Flower

Flower

Wednesday, August 24, 2016

Journey into the Boot: Into the Heart of Rome

Thursday, August 18th

Our first stop today was the Coliseum. We took the Metro to get there, and as the travel guide suggested, we bought a Roma Pass for a whooping 38.50 euros each. The Roma Pass card promised entry to two major attractions in 72 hours, public transportation for three consecutive days and the best part of all, no lines. This last part was enough to convince me. The problem was that it also convinced every single other tourist so when we got to the Coliseum, the line for the Roma Pass cardholders was longer than the line to buy the regular 12 euro ticket entrance. Sometimes you win, sometimes you lose. This turned out to be the worst decision ever.

After 30 minutes, we finally made it into the coliseum. Yesterday, was a very pleasant day in Rome because it was cloudy and there was a breeze. Today, the sun was out in full force and there was no air. So the coliseum was like an oven. But like good little tourists, we went all around, read all the signs that explained where every rock came from and what every entrance represented.





We took plenty of pictures and by 11 am we headed towards the Roman Forum, even though where I really wanted to go to was back to the air conditioned hotel to take a shower. Why am I so spoiled? The Roman Forum was covered by the Roma Pass, but I found out that it was also included in the 12 euro Coliseum ticket. 😡


Our next stop on my agenda for the day was Capitoline Hill and the Capitoline Museum. We skipped it altogether. It was just past noon and we were as tired as we had been last night. We found a caffe in Piazza Venezia and took a break for lunch and a very cold birre.

With renewed energies, we headed towards Piazza Gesu. This was one of my favorite churches when we came for the first time. Rafi had just graduated from Belen, Alex had just started and Ftr Fernandez-Travieso, one of the Jesuit priests, was with us. He gave us a private tour both of the main church and the little chapel and house next door where St. Ignitious of Loyola lived. We even celebrated mass in the little chapel. It makes a huge difference when you come by yourself. This time we had no VIP (very important priest) with us to give us a private tour and in addition, the main church was closed. I was very sad because I really wanted to see it again. I just had to be content with a picture outdoors.
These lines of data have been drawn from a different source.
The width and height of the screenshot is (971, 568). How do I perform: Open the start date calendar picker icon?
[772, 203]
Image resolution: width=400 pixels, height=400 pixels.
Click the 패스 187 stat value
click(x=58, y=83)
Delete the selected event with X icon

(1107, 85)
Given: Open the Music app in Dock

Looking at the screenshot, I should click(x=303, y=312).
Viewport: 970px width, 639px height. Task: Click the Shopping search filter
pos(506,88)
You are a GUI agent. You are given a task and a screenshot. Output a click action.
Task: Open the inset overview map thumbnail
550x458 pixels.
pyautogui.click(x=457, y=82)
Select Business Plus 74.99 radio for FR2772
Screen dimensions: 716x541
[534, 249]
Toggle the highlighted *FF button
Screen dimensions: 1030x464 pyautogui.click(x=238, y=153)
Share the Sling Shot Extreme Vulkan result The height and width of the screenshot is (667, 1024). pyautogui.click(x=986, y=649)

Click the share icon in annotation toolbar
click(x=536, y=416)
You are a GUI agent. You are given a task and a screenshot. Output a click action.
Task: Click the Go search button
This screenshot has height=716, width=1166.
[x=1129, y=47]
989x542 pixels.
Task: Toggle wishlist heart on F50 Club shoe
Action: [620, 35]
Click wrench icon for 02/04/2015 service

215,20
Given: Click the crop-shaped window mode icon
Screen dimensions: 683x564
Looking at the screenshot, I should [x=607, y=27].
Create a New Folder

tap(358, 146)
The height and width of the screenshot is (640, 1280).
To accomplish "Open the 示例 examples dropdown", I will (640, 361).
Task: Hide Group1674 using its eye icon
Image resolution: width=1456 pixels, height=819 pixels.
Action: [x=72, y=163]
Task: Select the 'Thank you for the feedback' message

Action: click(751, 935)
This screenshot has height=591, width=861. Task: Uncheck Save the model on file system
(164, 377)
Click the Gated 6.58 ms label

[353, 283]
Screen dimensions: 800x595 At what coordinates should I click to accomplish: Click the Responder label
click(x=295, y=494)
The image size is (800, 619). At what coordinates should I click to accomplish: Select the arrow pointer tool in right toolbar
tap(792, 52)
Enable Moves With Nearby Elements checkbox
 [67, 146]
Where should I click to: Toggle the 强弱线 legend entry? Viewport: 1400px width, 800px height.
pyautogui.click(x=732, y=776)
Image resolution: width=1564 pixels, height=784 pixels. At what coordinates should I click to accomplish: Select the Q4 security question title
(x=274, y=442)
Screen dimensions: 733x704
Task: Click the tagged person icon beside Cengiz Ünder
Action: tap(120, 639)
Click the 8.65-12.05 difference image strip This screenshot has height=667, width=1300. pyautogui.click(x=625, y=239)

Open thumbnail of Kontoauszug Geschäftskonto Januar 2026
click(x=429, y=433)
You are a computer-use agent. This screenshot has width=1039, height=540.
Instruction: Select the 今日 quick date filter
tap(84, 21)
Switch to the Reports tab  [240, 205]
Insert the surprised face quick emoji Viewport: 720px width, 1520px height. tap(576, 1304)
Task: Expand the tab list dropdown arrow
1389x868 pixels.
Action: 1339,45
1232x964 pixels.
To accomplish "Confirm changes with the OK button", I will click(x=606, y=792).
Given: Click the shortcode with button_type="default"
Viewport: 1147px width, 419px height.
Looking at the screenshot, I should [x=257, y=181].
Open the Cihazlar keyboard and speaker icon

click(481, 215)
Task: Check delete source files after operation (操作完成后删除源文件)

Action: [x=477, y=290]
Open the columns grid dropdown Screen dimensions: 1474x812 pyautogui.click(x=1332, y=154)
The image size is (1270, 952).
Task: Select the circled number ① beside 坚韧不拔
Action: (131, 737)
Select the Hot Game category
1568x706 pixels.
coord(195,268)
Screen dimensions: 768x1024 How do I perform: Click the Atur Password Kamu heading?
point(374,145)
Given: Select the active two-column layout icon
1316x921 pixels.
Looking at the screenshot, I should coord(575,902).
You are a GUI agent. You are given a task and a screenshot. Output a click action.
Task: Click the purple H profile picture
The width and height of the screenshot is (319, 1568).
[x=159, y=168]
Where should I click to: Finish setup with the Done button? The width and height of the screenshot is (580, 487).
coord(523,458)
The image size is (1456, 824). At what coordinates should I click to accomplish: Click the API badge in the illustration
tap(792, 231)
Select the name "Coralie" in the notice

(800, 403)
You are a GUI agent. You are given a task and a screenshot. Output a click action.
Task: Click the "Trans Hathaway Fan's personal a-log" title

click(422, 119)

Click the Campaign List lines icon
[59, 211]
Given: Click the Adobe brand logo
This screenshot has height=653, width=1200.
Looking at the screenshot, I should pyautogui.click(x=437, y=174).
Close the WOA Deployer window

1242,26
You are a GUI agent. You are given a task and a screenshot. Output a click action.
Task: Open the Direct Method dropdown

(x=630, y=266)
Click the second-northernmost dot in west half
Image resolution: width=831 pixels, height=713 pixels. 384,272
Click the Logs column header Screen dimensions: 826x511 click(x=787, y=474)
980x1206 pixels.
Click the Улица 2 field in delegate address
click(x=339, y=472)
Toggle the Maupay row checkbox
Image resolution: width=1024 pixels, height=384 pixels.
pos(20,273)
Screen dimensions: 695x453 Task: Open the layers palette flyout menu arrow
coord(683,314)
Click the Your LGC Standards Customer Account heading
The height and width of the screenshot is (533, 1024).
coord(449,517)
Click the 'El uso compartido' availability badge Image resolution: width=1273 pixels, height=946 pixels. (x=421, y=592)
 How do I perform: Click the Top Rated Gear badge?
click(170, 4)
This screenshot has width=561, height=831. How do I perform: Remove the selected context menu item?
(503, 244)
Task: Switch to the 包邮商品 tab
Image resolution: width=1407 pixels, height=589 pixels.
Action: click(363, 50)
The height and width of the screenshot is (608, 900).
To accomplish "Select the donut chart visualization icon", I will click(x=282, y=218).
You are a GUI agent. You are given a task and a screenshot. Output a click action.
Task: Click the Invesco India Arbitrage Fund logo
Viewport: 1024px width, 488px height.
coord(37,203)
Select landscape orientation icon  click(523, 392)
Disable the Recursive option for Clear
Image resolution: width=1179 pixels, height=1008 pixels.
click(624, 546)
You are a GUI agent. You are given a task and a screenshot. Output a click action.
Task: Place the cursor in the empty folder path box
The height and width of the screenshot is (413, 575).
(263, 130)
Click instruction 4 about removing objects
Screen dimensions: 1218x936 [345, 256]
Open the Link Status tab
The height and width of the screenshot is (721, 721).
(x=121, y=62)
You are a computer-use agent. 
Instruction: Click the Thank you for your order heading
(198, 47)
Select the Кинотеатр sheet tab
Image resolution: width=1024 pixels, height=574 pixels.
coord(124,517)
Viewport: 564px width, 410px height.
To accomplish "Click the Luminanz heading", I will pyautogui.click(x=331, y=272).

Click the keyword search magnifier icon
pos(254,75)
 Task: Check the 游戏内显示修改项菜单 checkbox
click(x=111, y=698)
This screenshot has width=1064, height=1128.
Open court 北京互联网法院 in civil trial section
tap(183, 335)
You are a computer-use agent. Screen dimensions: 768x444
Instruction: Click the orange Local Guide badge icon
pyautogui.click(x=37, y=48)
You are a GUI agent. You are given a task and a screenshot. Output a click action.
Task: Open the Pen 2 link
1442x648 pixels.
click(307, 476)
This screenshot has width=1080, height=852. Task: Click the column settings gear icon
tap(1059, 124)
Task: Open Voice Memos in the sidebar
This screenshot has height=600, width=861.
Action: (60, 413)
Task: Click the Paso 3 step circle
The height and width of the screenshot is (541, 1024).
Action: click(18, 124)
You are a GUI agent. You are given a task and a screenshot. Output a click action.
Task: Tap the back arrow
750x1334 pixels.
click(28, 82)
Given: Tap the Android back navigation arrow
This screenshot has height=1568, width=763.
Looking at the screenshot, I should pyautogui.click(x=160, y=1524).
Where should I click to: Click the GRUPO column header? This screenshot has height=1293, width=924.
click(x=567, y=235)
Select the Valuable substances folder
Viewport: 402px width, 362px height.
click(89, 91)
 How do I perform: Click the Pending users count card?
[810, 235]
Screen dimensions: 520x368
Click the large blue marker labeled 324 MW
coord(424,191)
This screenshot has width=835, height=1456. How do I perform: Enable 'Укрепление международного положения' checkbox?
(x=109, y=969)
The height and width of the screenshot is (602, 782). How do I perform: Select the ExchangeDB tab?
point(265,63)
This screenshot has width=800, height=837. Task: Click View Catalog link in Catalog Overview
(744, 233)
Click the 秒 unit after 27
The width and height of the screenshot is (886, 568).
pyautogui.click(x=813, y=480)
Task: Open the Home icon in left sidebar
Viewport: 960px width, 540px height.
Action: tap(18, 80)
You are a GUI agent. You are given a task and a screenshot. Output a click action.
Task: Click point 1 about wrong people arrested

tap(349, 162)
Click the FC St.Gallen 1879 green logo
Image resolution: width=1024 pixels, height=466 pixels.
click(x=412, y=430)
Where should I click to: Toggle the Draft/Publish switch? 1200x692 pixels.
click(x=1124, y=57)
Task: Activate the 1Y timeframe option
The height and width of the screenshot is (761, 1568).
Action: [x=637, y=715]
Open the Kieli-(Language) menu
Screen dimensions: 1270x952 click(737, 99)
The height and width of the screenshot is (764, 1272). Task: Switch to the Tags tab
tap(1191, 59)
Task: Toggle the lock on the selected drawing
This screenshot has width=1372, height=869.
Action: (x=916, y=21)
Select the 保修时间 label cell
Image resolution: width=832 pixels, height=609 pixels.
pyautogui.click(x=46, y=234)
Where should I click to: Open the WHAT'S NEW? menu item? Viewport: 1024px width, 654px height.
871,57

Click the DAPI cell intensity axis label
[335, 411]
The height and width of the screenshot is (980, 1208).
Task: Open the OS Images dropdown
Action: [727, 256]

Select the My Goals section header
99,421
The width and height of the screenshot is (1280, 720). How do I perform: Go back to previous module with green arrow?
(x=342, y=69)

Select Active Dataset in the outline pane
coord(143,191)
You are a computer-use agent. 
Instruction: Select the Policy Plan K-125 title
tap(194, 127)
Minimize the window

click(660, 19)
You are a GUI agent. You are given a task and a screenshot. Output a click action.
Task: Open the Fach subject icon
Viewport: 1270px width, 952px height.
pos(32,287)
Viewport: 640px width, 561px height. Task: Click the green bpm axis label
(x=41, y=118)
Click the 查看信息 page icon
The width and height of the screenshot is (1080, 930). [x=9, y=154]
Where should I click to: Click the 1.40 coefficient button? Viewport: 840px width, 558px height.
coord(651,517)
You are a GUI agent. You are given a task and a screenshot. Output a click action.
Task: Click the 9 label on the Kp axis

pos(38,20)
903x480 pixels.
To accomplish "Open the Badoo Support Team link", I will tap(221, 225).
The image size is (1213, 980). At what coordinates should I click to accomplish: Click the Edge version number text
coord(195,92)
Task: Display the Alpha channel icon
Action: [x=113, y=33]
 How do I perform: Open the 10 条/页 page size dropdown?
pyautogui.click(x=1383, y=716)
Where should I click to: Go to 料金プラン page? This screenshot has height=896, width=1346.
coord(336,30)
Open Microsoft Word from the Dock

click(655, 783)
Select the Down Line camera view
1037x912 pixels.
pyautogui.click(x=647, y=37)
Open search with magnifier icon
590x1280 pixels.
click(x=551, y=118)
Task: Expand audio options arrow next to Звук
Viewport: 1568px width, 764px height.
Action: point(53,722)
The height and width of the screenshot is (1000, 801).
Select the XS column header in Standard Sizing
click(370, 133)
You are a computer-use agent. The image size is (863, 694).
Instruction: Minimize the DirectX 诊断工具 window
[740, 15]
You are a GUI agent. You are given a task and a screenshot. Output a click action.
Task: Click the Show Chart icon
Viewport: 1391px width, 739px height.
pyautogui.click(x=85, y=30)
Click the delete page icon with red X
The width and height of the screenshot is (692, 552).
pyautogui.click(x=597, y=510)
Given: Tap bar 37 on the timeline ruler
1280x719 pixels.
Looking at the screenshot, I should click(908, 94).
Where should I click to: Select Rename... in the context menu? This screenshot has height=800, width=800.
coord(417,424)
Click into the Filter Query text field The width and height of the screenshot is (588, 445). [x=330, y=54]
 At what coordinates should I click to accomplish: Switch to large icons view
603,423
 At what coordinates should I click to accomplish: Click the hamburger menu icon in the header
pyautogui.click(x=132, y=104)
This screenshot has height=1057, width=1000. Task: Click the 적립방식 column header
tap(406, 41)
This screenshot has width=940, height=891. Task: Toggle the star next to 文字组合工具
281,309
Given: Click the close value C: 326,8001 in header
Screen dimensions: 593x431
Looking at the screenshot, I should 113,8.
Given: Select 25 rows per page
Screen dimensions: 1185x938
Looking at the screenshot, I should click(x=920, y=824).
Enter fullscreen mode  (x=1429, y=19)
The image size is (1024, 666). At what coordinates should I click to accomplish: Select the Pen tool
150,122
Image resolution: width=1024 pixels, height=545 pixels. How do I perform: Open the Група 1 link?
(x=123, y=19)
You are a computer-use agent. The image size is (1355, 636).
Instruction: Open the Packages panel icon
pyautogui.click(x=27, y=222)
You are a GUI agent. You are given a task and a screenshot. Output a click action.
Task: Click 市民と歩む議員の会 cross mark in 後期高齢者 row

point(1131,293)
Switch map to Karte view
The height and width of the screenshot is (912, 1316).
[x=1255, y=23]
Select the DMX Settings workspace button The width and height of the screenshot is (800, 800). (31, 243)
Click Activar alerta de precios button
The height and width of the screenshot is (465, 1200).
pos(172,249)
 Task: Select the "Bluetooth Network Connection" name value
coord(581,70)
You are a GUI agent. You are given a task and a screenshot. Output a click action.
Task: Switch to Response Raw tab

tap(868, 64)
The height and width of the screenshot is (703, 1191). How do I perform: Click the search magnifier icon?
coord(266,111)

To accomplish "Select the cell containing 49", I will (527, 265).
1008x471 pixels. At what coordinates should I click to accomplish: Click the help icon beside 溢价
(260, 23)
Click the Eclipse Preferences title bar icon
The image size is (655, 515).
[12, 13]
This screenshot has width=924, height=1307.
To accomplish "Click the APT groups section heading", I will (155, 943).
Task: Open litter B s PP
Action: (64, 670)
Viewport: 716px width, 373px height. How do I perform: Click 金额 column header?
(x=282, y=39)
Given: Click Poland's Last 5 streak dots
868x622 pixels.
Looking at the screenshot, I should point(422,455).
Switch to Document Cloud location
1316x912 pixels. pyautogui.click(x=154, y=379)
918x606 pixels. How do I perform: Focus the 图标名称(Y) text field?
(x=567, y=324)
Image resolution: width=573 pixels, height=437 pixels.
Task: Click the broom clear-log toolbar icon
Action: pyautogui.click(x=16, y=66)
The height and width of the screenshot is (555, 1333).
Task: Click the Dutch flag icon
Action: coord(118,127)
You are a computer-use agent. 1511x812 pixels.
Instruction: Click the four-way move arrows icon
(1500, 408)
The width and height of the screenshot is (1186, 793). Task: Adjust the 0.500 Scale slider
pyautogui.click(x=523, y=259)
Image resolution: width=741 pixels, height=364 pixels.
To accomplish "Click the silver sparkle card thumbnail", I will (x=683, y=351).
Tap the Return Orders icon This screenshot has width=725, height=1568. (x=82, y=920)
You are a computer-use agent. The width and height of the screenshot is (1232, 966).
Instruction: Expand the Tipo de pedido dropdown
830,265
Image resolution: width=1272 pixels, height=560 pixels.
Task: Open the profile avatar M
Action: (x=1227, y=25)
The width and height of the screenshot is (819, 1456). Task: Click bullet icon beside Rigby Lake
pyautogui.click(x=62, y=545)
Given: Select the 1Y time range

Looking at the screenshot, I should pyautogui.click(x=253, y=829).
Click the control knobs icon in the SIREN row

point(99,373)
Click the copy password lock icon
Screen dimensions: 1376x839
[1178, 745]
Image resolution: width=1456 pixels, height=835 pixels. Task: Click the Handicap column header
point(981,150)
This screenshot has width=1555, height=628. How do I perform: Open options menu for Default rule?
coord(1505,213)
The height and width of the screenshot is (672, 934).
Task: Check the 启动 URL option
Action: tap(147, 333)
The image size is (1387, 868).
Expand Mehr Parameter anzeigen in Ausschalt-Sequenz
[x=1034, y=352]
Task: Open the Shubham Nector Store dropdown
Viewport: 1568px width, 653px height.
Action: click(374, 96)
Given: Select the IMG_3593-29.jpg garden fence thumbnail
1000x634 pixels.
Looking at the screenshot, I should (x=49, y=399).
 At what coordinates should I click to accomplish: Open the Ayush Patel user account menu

But we continued our walk and the next church we found was open. My hubby asked me, "do you want to go in?" Honestly, I didn't want to. I was disappointed that I couldn't visit the one I wanted to visit and this looked like a little ugly church from the door. I had not even taken the time to step back and really look at it. Besides, I had never heard of Church of St. Andrea del Valle. I just told him, "whatever you want," figuring he would say let's keep going since he had already told me at the beginning of this trip that he was not planning to spend all his time visiting churches. To my surprise, he said, "let's go in." We walked in and "wow, wow, wow!!!" I was completely taken aback. This church was amazing. It shouldn't surprise me. This is not the first time this happens to me. Most churches in Italy are full of treasures, no matter how small. And this one just blew my mind. Maybe it was not as grandiose as Gesu Church, but it came pretty close. I knelt and said a prayer of gratitude, because when one door is closed, many times a better one opens.


When we walked out, we crossed the street to really take a good look at the church. The little black door, which was all I had noticed, was nothing in comparison to the whole building which was amazing. It made me think that sometimes we concentrate on the little problems and we forget to look at the whole picture. What seems ugly and insignificant may be the door to something amazing, bigger and beautiful.


After such an amazing discovery, my spirits were lifted and we retraced the same steps we had taken yesterday because my private photographer wanted to take pictures with the good camera. So once again we went to Piazza Navona, the Pantheon and Fontana di Trevi, with a small detour so I could have my daily dose of gelato. This time we went to Gioletti's, which is supposed to be Rome's oldest and most delicious Gelateria. I think they all claim to be the most delicious and honestly, I haven't had bad gelato in Italy. But this one was pretty fancy and quite yummy.


We then grabbed a taxi and headed back to the hotel. They recommended a restaurant just a few blocks away, Il Fellini, and that's where we had dinner after freshening up and removing two layers of Roman dust from our bodies.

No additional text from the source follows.